= Beginning of Section =
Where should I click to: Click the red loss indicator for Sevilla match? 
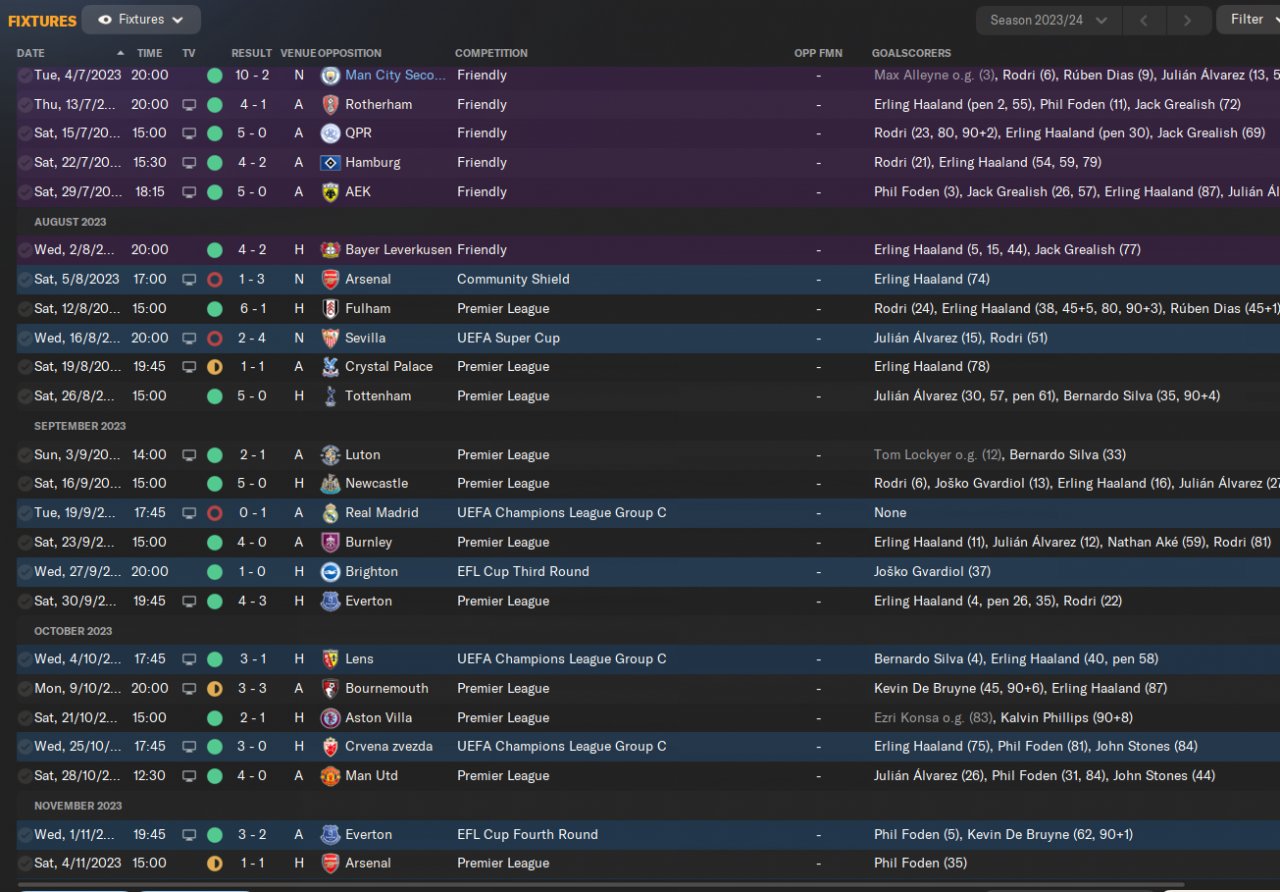coord(214,338)
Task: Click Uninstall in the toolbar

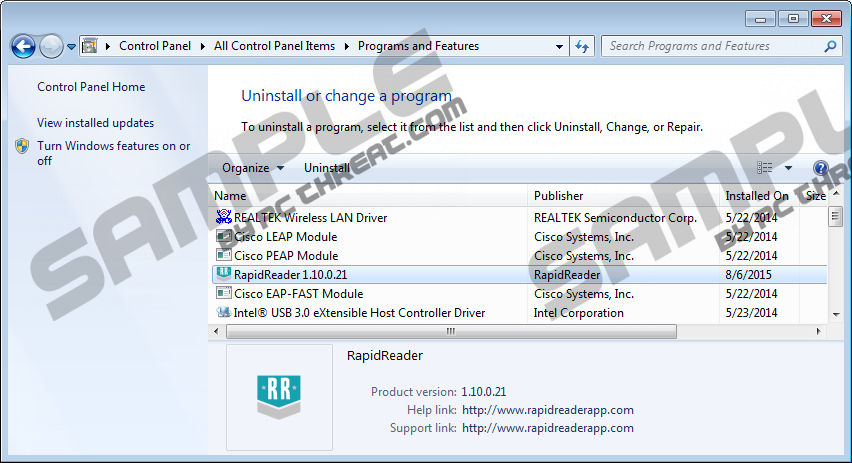Action: [327, 168]
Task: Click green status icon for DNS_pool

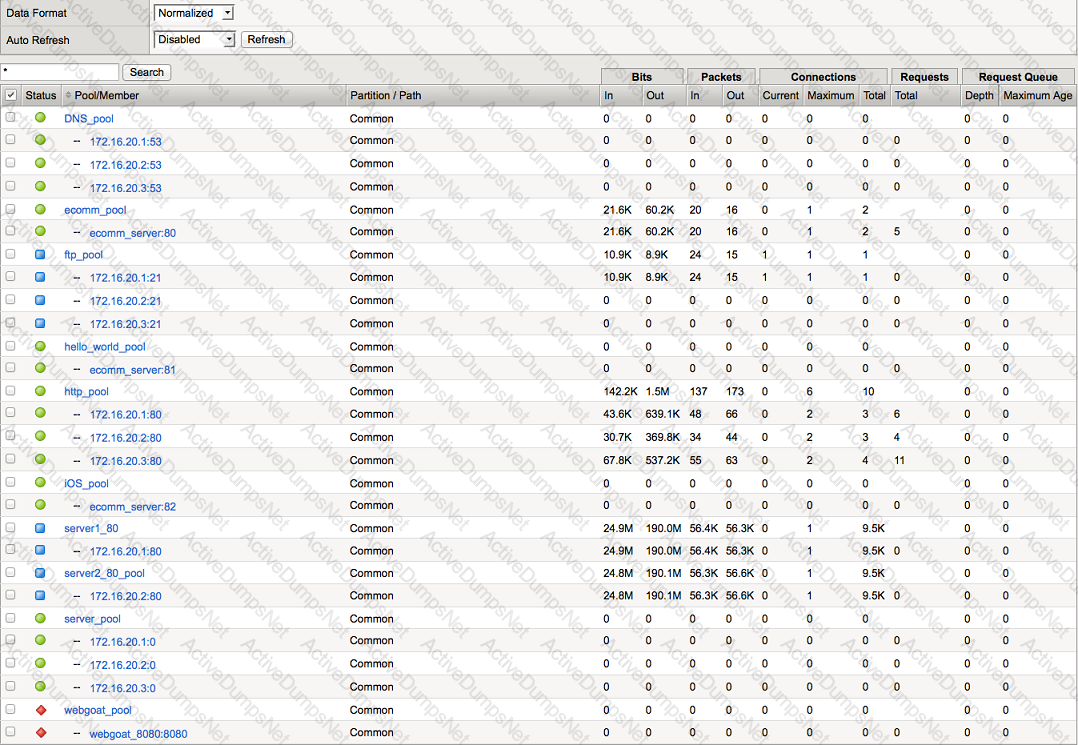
= End of Section =
Exercise brief >>
Your answer should be every entry repeated exactly, minus the pictures.

Answer for the task >>
Where should I click to: Click the red loss indicator for Sevilla match? 
coord(214,338)
Task: Click Uninstall in the toolbar

Action: [327, 168]
Task: Click green status icon for DNS_pool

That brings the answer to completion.